Common mistake: The most common mistake is calling any purple transparent crystal “amethyst” without checking fluorite’s perfect cleavage.
Frequently Asked Questions
Is fluorite softer than amethyst?
Yes. Fluorite is Mohs 4, while amethyst, as quartz, is Mohs 7, so amethyst resists scratching much more strongly.
Do both amethyst and fluorite have cleavage?
Fluorite has perfect cleavage, commonly octahedral. Amethyst has no cleavage and typically shows conchoidal fracture.
Can fluorite look like quartz in a photo?
Yes. Clear to purple fluorite can look glassy in photos, and cleavage steps may be invisible unless light hits at an angle.
What crystal shapes should I look for?
Amethyst commonly forms hexagonal prisms and drusy quartz coatings. Fluorite commonly forms cubes or octahedra, sometimes with strong color zoning.
Does UV fluorescence prove it’s fluorite?
No.
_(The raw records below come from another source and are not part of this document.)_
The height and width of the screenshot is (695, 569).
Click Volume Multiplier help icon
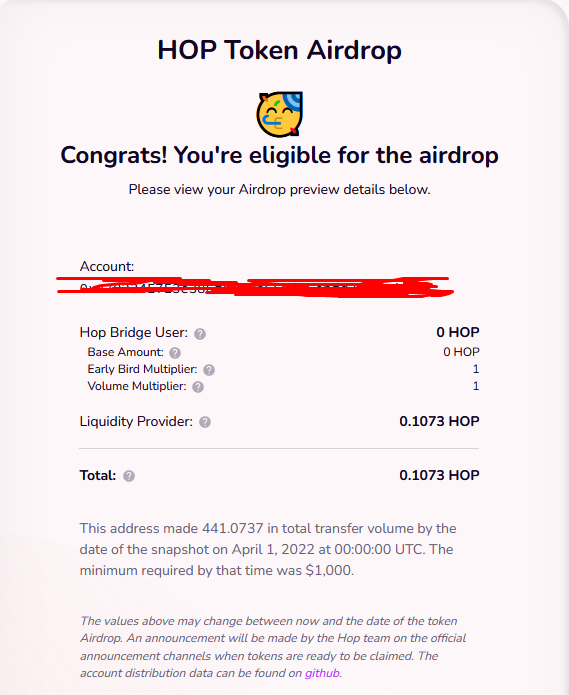pos(198,387)
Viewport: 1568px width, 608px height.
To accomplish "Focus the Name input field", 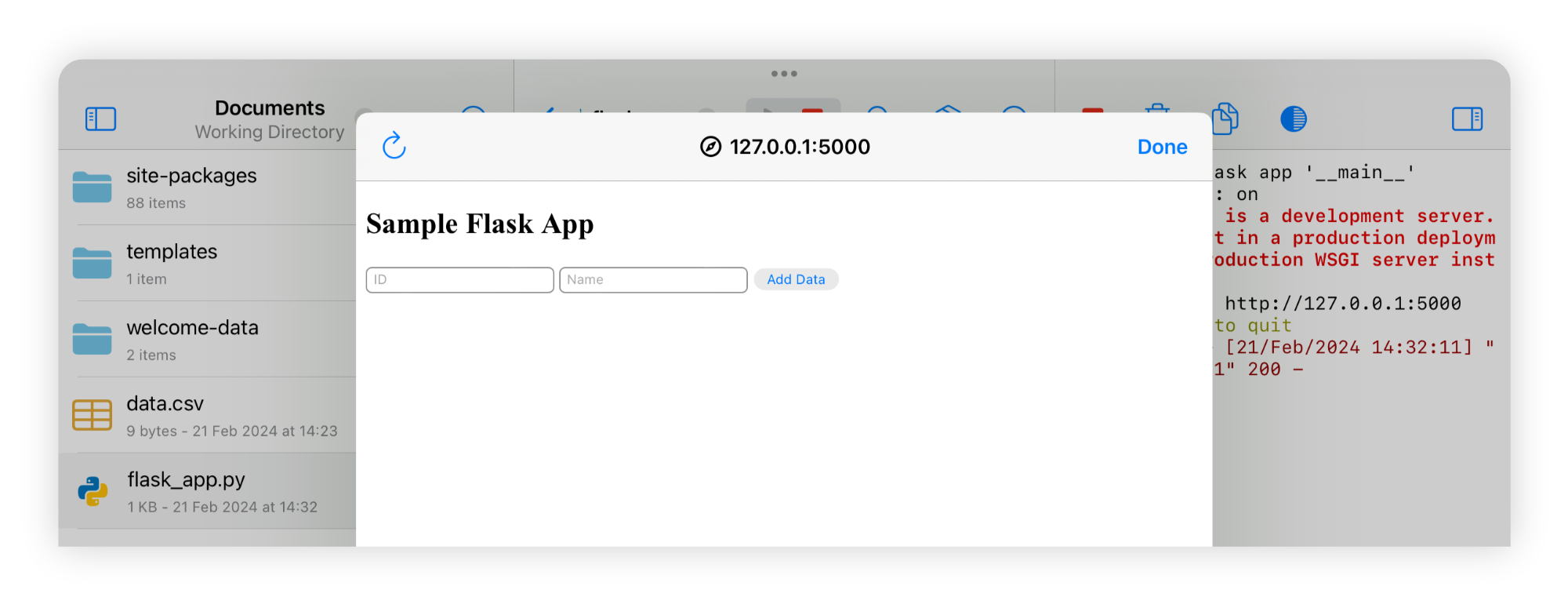I will (x=652, y=280).
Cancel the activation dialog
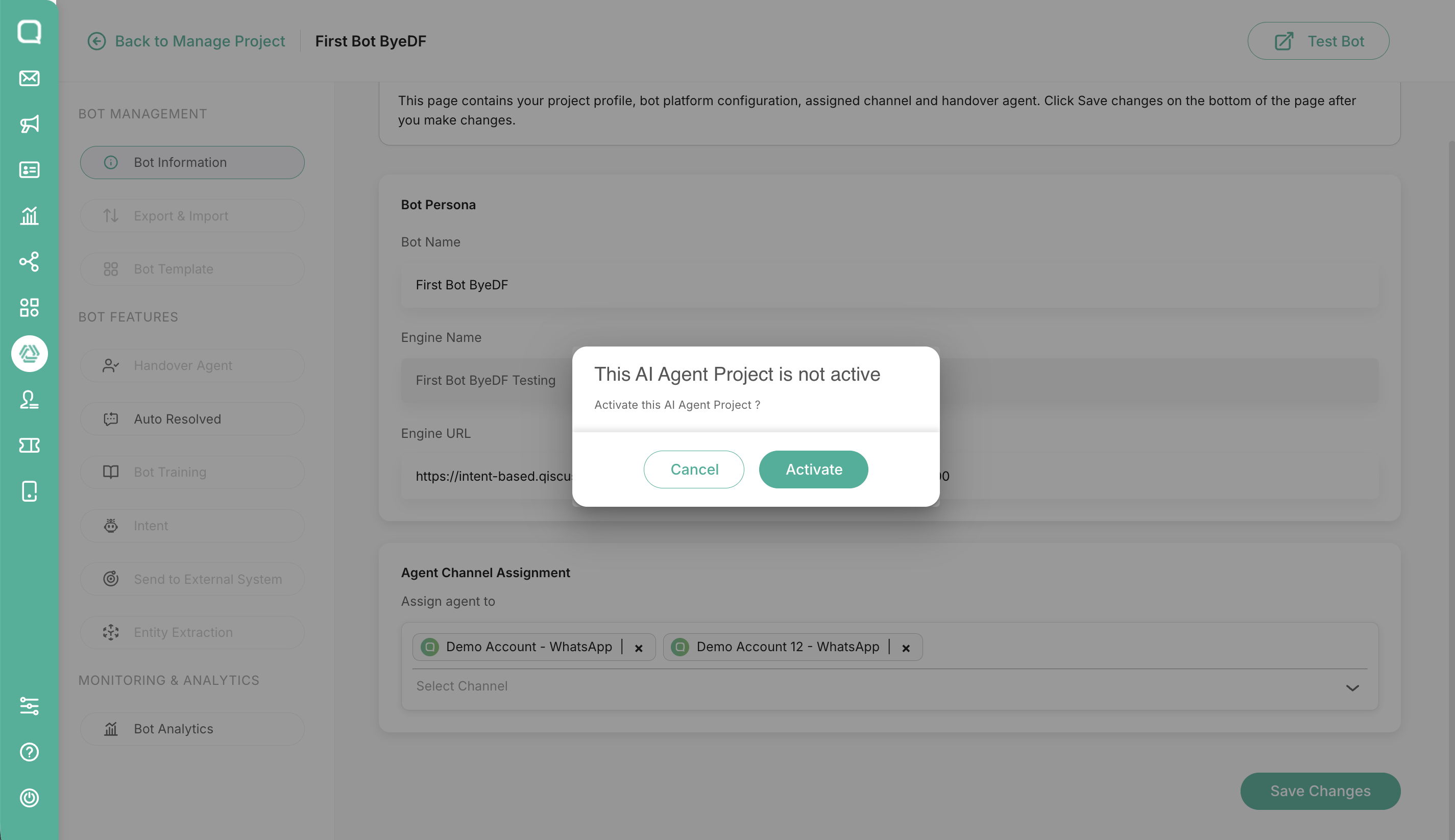The width and height of the screenshot is (1455, 840). pos(694,469)
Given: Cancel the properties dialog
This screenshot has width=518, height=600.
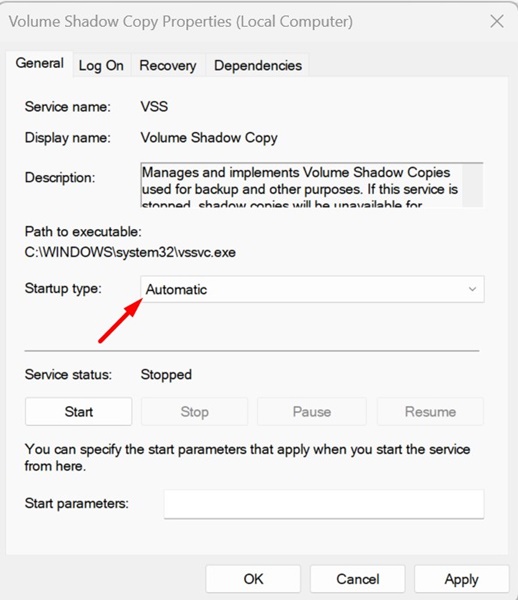Looking at the screenshot, I should [358, 579].
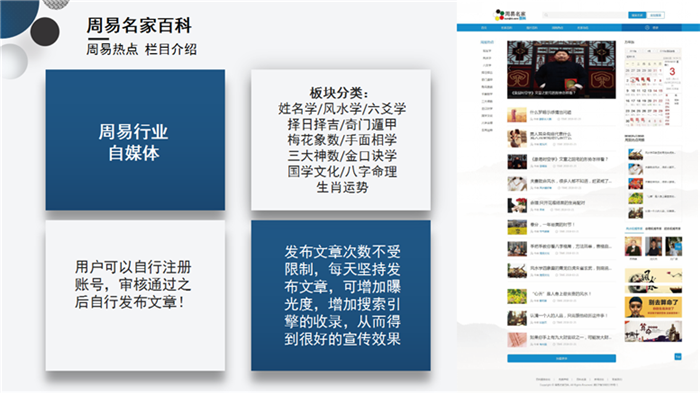Open the article 春分，一年最美的时节
Screen dimensions: 700x393
click(552, 225)
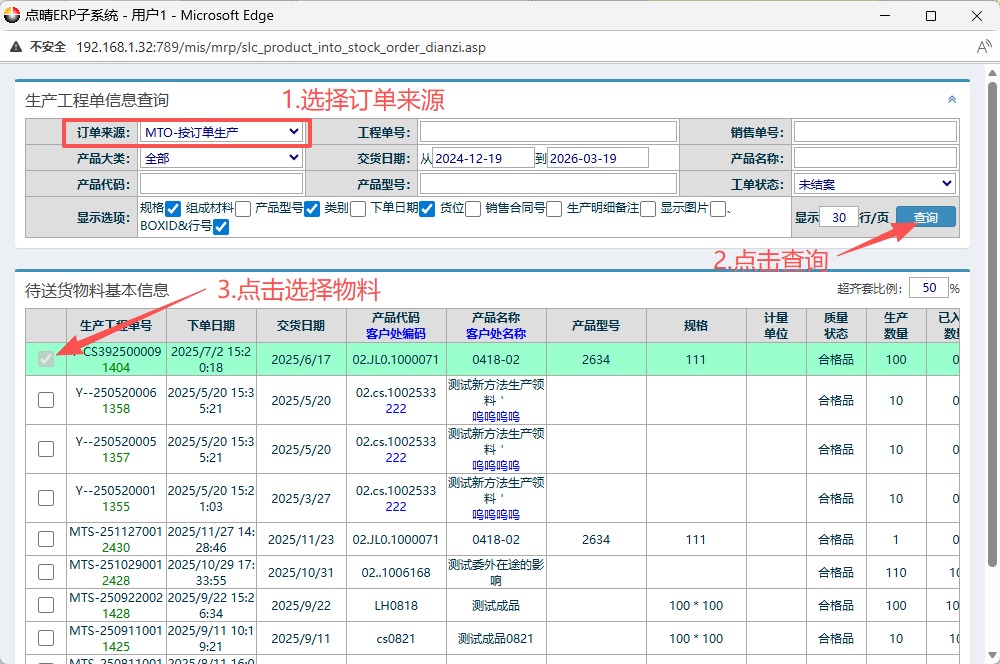Click the start date field 2024-12-19
The image size is (1000, 664).
[x=483, y=158]
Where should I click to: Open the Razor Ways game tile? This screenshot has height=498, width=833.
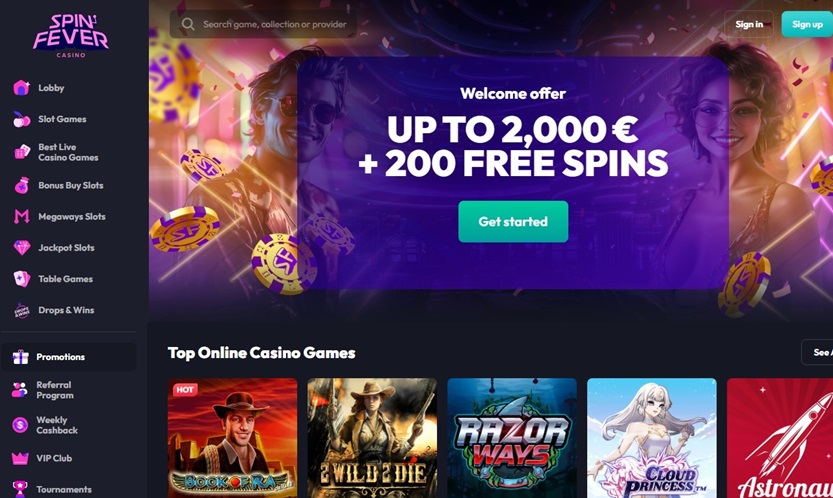[512, 438]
Fluorescence supports fluorite in many cases, but not all fluorite fluoresces, and some other minerals can fluoresce too.
What’s the streak for amethyst vs fluorite?
Both typically have a white streak, so streak is usually not the deciding test between them.
Can I identify them with an iPhone camera alone?
A photo can narrow possibilities, but confirmation usually needs hardness or cleavage checks. On iPhone, taking multiple angles under raking light helps reveal fluorite cleavage.